» WHAT TO PRODUCE
From the line containing "Instruction: Click the Edit dataset" down to the last line of the records below, restate each line word for word and leave out the rest.
=======
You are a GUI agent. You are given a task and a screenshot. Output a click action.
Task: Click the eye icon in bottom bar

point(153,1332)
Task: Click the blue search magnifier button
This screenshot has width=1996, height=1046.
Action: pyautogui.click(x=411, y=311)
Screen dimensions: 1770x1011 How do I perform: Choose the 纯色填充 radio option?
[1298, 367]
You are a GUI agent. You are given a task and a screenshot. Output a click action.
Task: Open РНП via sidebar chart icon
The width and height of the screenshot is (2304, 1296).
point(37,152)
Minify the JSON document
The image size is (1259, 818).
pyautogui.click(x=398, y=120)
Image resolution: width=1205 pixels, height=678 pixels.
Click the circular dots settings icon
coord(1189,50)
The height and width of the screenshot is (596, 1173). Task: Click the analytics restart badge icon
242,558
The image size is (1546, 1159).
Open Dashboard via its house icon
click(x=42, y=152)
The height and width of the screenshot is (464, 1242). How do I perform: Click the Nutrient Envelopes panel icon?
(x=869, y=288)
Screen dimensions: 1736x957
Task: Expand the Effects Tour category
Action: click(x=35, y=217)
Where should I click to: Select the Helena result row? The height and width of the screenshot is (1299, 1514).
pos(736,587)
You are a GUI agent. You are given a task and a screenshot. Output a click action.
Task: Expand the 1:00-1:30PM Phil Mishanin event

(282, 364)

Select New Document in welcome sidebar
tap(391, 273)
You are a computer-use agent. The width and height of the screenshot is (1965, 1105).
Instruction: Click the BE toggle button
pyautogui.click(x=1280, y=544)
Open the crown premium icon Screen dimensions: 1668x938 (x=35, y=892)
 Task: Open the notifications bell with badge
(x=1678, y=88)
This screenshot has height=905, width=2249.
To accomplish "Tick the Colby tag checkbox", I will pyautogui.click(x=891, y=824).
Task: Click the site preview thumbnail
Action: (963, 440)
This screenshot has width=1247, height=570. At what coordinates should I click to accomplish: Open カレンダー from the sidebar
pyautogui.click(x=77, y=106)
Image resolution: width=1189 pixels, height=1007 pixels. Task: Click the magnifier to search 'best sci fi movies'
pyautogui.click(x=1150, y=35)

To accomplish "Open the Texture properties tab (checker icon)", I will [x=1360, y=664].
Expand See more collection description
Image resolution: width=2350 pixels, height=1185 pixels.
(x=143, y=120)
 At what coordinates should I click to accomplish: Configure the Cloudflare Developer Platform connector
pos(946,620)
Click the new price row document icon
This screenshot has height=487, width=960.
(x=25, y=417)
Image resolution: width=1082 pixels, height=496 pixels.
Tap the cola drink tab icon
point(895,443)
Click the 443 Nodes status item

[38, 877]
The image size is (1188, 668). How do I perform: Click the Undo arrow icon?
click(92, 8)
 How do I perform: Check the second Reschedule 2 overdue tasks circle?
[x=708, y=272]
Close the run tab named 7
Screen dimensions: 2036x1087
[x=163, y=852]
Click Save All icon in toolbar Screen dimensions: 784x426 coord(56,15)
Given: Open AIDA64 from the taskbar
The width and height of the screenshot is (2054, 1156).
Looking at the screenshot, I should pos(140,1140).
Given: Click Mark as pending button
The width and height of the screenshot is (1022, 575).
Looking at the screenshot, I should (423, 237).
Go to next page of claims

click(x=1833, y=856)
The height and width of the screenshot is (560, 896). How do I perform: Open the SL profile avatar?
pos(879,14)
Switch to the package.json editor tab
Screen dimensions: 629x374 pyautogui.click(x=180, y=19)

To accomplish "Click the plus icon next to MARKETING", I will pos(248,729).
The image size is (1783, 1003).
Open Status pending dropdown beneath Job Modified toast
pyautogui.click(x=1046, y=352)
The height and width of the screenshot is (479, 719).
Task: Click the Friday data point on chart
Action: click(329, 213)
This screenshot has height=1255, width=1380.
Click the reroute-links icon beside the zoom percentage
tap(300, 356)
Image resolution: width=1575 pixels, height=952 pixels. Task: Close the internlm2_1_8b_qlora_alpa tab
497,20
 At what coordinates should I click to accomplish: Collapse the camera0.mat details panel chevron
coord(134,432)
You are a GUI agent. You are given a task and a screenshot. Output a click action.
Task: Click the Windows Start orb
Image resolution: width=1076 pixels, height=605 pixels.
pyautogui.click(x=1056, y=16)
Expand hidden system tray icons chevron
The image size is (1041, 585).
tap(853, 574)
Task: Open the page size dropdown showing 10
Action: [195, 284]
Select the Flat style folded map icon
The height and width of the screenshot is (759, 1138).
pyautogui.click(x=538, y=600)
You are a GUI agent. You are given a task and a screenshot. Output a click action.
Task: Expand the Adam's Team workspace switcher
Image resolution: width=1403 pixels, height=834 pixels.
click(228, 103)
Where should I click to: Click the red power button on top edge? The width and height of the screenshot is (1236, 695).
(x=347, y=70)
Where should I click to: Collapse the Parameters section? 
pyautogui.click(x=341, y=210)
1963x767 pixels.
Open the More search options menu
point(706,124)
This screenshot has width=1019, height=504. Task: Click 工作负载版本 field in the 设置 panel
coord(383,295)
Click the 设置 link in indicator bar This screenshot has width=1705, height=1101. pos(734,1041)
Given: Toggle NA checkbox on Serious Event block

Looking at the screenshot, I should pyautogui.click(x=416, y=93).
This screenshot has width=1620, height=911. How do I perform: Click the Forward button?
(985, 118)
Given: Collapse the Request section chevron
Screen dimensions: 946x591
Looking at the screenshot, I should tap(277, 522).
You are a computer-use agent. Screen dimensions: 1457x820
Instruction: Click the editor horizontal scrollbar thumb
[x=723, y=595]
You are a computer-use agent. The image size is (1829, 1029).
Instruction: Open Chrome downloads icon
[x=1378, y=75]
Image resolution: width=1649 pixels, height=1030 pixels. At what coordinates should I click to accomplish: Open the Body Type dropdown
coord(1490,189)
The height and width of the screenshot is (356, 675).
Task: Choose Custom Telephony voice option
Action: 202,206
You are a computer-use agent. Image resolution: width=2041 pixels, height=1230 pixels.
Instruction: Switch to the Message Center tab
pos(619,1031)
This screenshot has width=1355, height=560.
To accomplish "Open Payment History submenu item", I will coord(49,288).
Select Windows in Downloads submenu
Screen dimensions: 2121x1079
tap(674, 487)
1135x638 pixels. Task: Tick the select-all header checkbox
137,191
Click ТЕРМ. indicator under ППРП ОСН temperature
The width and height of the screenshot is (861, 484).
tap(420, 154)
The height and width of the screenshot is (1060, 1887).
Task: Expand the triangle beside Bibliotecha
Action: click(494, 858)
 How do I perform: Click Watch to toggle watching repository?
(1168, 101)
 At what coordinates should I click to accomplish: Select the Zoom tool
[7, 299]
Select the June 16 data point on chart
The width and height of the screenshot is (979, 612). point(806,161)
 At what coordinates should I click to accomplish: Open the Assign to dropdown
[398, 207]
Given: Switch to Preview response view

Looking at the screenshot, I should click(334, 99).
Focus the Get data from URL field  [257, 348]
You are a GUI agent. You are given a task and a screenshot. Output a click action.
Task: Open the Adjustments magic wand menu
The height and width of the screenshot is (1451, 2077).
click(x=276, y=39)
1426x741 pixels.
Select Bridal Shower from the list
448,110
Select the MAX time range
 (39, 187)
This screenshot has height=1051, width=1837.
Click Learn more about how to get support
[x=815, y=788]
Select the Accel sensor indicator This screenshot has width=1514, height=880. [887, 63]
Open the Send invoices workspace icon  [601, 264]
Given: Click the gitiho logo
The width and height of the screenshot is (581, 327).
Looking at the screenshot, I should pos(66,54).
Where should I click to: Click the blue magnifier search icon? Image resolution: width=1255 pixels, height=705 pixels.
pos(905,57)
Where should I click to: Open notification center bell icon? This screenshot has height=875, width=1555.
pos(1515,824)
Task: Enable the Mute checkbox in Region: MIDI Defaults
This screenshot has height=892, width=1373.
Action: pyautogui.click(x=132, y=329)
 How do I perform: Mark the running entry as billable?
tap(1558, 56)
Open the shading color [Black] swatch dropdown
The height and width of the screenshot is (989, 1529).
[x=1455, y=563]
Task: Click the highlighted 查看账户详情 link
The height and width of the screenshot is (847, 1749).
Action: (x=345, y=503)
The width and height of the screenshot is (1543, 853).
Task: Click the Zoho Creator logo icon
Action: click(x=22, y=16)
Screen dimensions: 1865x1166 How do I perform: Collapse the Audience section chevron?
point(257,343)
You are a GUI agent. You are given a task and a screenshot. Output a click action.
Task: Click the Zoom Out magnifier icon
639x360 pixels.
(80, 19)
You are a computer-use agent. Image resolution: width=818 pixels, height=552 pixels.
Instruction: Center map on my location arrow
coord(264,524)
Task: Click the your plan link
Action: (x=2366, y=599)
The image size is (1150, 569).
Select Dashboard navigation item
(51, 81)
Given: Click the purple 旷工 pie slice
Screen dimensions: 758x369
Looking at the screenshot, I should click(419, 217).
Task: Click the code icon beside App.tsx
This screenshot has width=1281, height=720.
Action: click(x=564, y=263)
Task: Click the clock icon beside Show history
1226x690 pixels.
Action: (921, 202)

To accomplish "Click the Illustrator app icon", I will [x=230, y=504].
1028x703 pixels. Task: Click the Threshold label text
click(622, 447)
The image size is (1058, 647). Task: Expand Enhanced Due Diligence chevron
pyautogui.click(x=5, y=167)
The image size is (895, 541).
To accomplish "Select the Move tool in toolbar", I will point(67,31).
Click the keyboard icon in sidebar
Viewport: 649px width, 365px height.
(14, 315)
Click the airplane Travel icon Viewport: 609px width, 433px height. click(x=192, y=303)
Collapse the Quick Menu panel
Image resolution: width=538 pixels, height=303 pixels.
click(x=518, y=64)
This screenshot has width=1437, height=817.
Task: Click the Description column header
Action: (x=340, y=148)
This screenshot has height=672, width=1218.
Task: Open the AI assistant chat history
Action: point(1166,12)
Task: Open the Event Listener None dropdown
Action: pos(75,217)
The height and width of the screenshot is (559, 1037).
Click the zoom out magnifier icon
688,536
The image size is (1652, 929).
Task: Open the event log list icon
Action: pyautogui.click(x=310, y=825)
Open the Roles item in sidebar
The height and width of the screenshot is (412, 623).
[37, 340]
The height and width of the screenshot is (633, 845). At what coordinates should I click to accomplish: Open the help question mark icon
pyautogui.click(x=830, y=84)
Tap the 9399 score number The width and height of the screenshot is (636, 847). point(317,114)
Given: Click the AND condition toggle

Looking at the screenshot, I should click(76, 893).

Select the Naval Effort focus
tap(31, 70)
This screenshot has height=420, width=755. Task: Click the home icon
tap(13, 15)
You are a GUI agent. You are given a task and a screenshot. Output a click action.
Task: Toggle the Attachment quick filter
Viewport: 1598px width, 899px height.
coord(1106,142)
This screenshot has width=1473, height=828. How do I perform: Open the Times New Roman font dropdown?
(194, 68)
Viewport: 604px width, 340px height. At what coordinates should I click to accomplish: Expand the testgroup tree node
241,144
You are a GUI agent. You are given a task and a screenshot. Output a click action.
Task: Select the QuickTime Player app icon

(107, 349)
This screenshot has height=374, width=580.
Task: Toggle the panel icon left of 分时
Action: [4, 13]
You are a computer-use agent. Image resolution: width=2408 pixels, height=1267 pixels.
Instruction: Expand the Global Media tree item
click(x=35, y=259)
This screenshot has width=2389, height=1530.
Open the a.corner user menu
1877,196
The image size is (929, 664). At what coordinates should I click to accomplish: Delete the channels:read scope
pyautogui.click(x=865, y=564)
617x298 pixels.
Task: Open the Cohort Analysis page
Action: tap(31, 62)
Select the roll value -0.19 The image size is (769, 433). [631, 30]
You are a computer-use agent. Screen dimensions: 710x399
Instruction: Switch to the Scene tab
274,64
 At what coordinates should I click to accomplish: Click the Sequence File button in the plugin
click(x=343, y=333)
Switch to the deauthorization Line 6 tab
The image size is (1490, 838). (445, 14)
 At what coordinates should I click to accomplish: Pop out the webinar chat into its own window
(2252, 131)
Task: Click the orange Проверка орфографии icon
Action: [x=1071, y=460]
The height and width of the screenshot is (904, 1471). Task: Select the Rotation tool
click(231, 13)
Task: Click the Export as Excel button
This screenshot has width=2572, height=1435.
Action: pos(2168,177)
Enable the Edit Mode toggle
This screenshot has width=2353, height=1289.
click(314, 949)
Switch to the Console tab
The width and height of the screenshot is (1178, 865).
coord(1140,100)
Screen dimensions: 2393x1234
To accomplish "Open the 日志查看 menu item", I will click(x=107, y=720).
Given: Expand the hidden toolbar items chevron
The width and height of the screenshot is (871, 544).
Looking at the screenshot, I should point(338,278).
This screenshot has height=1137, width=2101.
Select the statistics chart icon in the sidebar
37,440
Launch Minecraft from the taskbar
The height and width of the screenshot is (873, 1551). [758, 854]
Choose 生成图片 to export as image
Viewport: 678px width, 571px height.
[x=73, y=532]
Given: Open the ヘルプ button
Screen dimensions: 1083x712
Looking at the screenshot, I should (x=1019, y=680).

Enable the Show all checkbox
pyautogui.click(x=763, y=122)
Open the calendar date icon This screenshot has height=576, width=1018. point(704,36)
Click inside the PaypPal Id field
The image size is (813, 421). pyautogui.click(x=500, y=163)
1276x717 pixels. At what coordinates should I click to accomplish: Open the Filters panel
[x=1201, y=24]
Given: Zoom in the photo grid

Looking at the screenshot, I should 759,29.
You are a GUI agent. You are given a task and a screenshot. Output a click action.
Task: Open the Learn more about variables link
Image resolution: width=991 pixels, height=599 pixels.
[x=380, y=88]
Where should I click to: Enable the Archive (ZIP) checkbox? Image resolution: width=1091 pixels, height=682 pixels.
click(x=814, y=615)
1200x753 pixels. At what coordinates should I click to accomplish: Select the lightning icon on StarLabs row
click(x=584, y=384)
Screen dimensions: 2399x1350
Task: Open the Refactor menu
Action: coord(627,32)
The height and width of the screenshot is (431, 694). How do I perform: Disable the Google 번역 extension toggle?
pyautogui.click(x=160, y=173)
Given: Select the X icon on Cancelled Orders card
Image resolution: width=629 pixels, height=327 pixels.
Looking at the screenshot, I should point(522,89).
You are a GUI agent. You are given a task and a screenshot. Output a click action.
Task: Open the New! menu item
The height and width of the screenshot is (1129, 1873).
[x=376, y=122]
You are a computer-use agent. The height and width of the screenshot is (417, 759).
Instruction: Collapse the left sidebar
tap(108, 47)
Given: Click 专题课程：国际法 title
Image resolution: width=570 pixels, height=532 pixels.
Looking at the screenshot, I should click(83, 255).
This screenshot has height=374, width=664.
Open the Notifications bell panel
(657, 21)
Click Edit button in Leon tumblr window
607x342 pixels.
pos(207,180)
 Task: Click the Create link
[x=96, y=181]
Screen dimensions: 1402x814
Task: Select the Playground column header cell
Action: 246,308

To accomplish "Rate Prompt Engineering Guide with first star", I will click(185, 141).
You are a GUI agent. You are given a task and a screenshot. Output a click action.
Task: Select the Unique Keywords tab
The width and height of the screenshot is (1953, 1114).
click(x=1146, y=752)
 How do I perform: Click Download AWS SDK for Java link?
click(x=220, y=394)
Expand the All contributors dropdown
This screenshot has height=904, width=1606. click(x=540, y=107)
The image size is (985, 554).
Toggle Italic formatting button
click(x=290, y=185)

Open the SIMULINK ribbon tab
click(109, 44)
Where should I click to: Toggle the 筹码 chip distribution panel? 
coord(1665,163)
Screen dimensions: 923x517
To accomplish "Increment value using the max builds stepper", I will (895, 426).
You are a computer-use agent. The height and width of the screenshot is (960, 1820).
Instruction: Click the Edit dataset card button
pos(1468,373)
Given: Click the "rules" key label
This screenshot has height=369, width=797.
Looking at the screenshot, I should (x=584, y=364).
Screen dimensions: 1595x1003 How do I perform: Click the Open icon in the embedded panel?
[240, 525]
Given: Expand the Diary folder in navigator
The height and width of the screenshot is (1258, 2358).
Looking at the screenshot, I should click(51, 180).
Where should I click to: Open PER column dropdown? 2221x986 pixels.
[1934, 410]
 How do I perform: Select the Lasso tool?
=======
» TASK SOLUTION
Instruction: Click the Edit dataset card button
pos(1468,373)
Given: Click the "rules" key label
This screenshot has height=369, width=797.
Looking at the screenshot, I should (x=584, y=364).
Screen dimensions: 1595x1003 How do I perform: Click the Open icon in the embedded panel?
[240, 525]
Given: Expand the Diary folder in navigator
The height and width of the screenshot is (1258, 2358).
Looking at the screenshot, I should click(51, 180).
Where should I click to: Open PER column dropdown? 2221x986 pixels.
[1934, 410]
 How do I perform: Select the Lasso tool?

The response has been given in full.